ANN ARBOR, Michigan—If cancer is a series of puzzles, a new study has pieced together how several of those puzzles connect to form a bigger picture. One major piece is the immune system and why T cells stop doing their job. Another piece involves how histones are altered within immune cells, and a third piece is how a cell’s metabolism processes amino acids.
“Nobody knew if those questions were all connected. We were able to place several of these puzzles together and see how it works,” said Weiping Zou, M.D., Ph.D., Charles B. de Nancrede Professor of Surgery, Immunology and Biology at the University of Michigan and director of the Center of Excellence for Immunology and Immunotherapy at the U-M Rogel Cancer Center.
Zou is senior author on the paper, which was published in Nature. Multiple labs from the Rogel Cancer Center and collaborators from Poland were also involved in the study, which found a connection between these three separate puzzles.
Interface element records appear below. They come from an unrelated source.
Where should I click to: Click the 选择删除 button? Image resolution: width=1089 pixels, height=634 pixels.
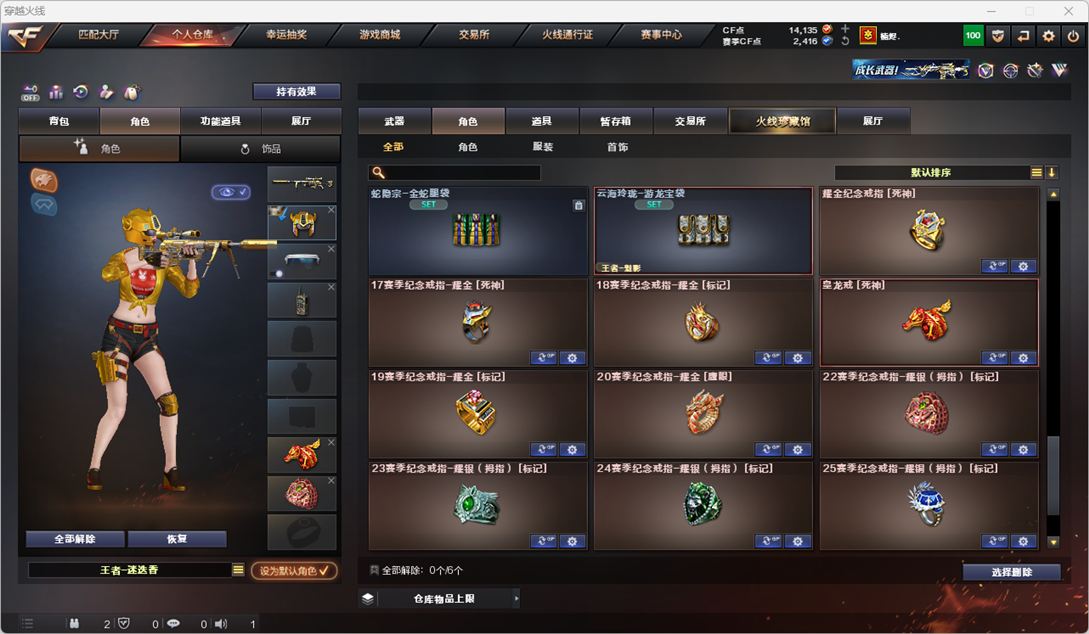pyautogui.click(x=1011, y=572)
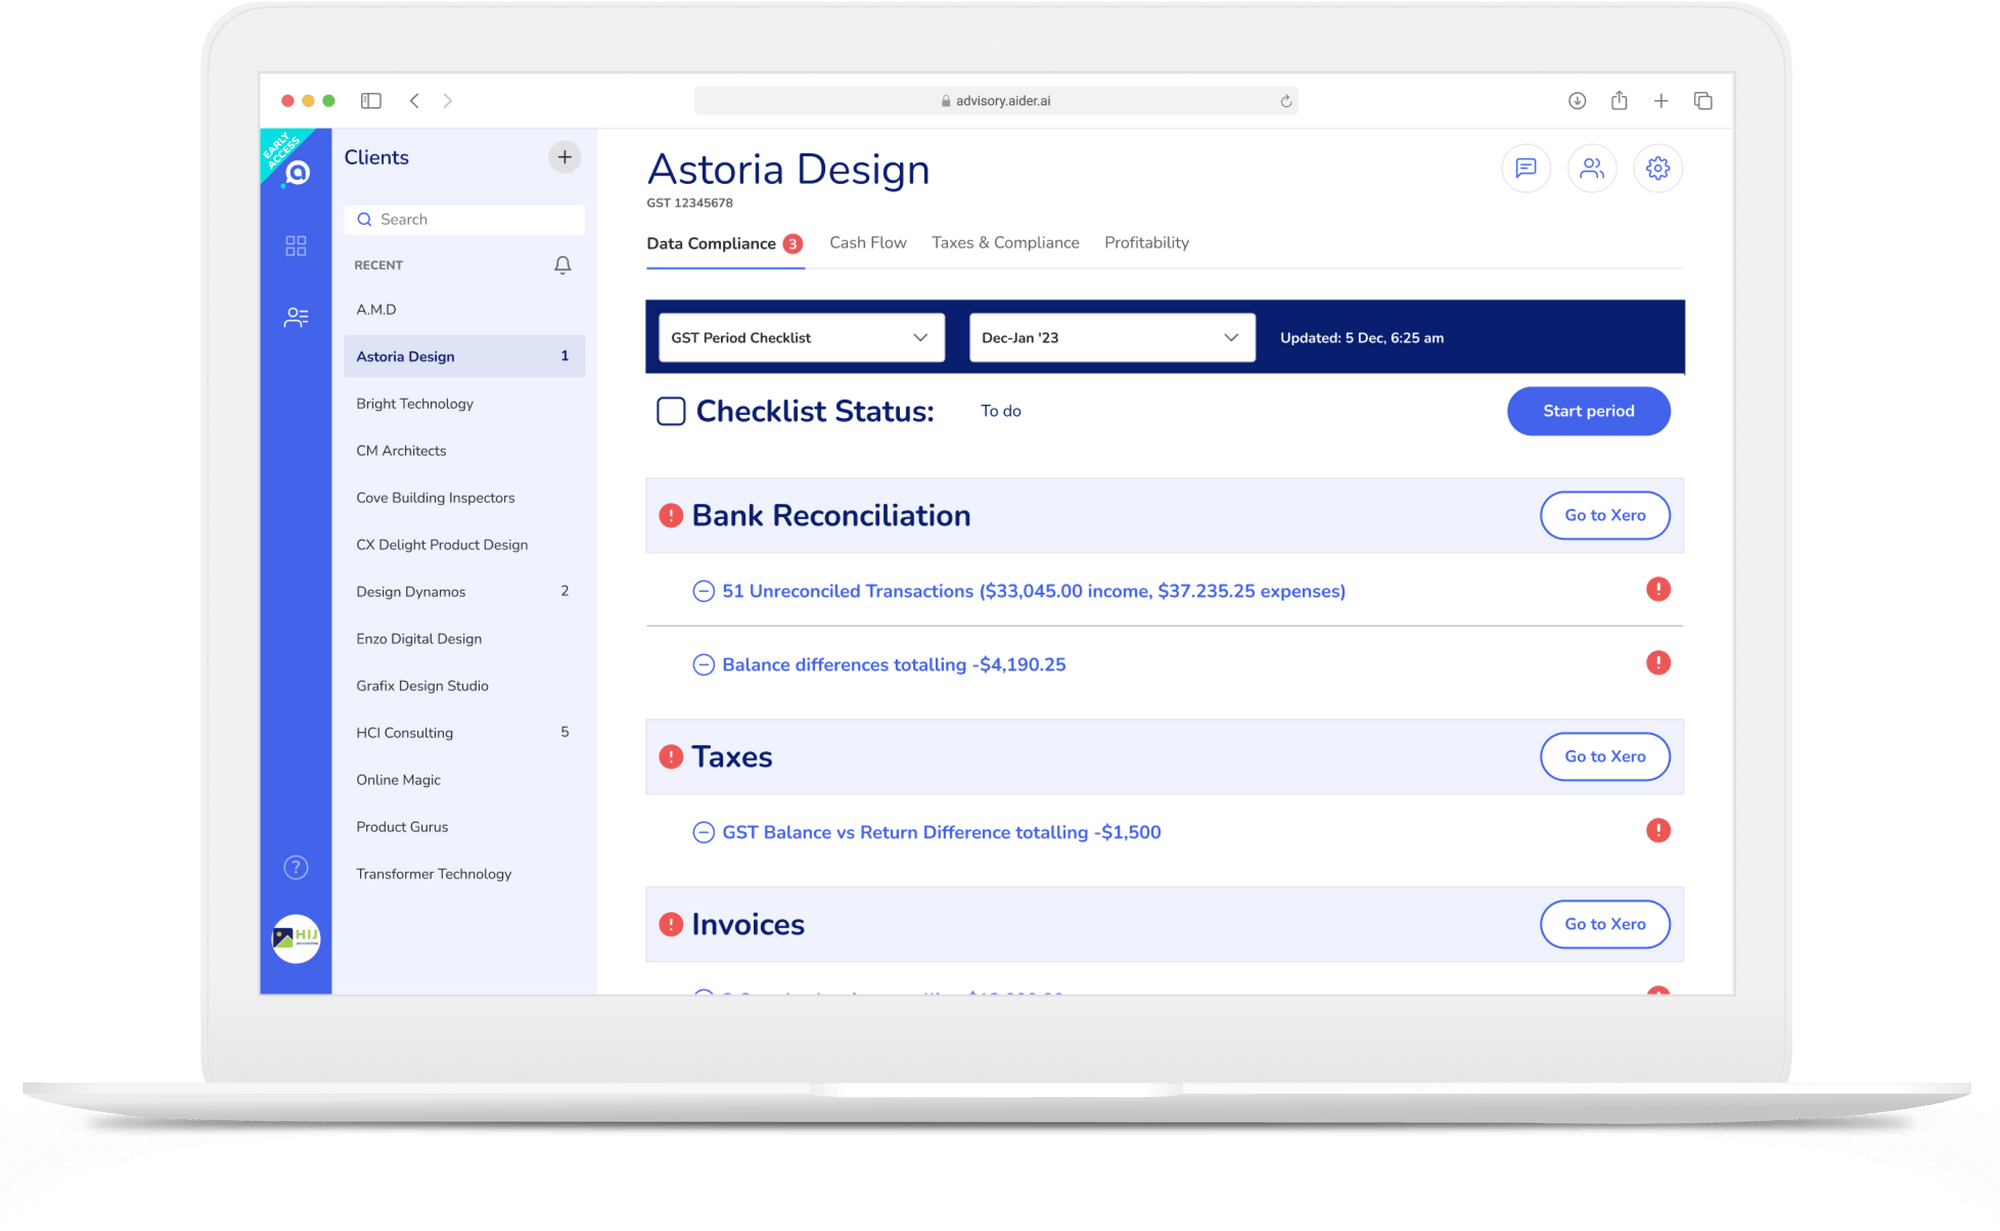Click Go to Xero for Bank Reconciliation
2000x1231 pixels.
click(x=1604, y=515)
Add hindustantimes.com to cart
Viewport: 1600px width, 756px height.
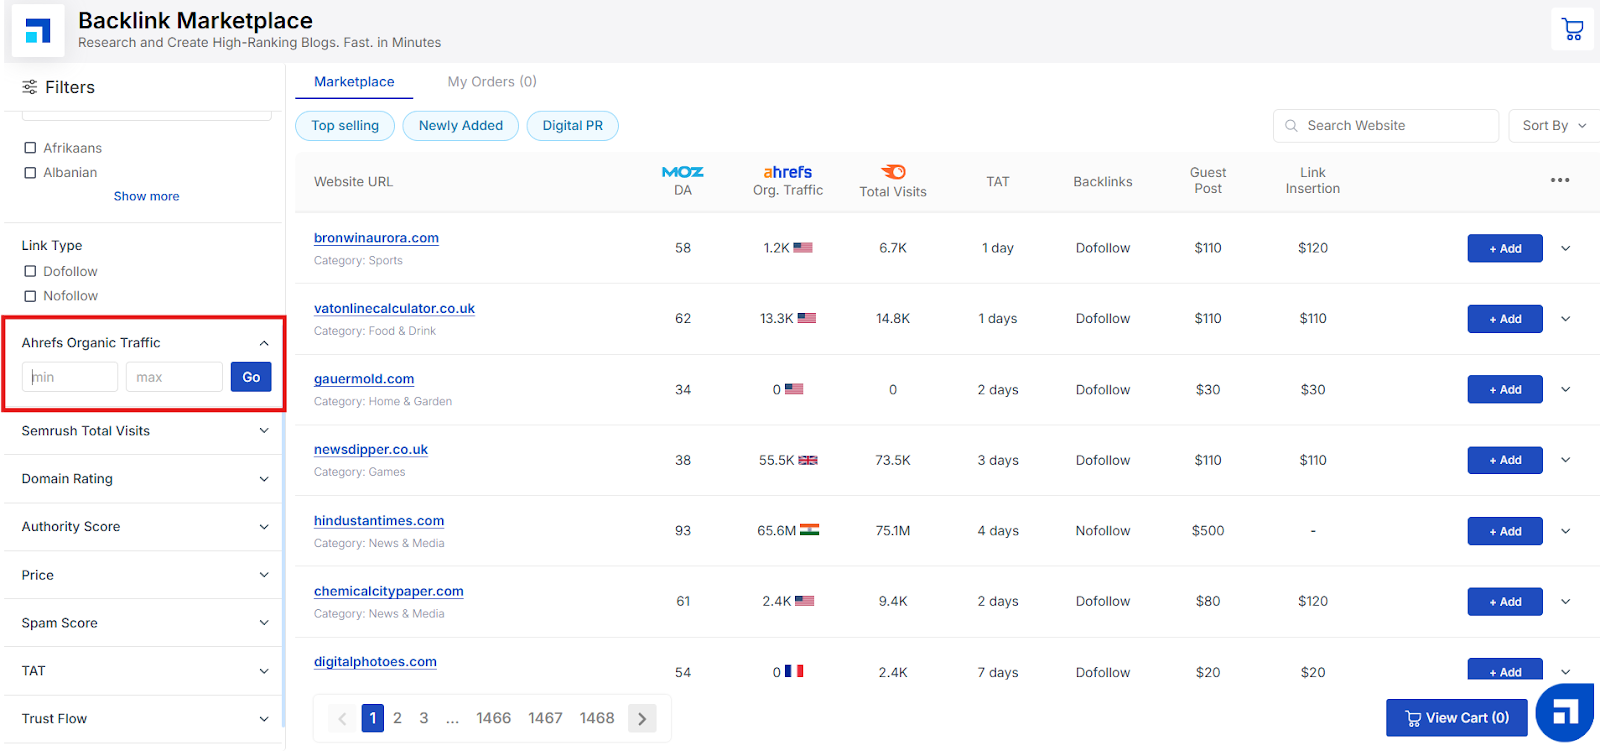click(1505, 531)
The study suggests that targeting the amino acid methionine transporter in tumor cells could make immunotherapy effective against more types of cancer.
The picture begins with T cells. Cancer can prevent T cells from mounting an attack against it. But what causes this?
Researchers looked at the tumor microenvironment, into how tumors metabolize amino acids. They found that an amino acid called methionine had the most impact on T cell survival and function. T cells with low levels of methionine became abnormal. Low methionine in the T cells also altered histone patterns that caused T cells to be impaired.
Introducing tumor cells to the picture creates a fight between the tumor cells and the T cells for methionine. Over and over, the tumor cells win the fight — taking the methionine from the T cells and rendering them ineffective. Previous research has considered a systemic approach to starve tumor cells of methionine, with the idea that the tumor cells are addicted to it. But, Zou noted, this study shows why that approach may be a double-edged sword.
“You have competition between tumor cells and T cells for methionine. The T cells also need it. If you starve the tumor cells of methionine, the T cells don’t get it either,” Zou pointed out. “You want to selectively delete the methionine for the tumor cells and not for the T cells.”
The study also found that supplementing methionine actually restored T cell function. High enough levels of methionine meant there was enough for both tumor cells and T cells. Tumor cells have more of the transporters that deliver methionine, and researchers found that impairing those transporters resulted in healthier T cells, as the T cells could compete for methionine.
“There are still a lot of mechanistic details we have not worked out, particularly the detailed metabolic pathways of methionine metabolism,” continued Zou. “We also need to understand how metabolism pathways may be different from tumor cells and T cells. We hope to find a target that is relatively specific to tumor cells so that we do not harm the T cells but impact the tumor.”
Zou has been awarded a $3.2 million grant from the National Cancer Institute to advance this work. He is also working with drug discovery experts to identify a small molecule inhibitor that targets methionine in tumor cells.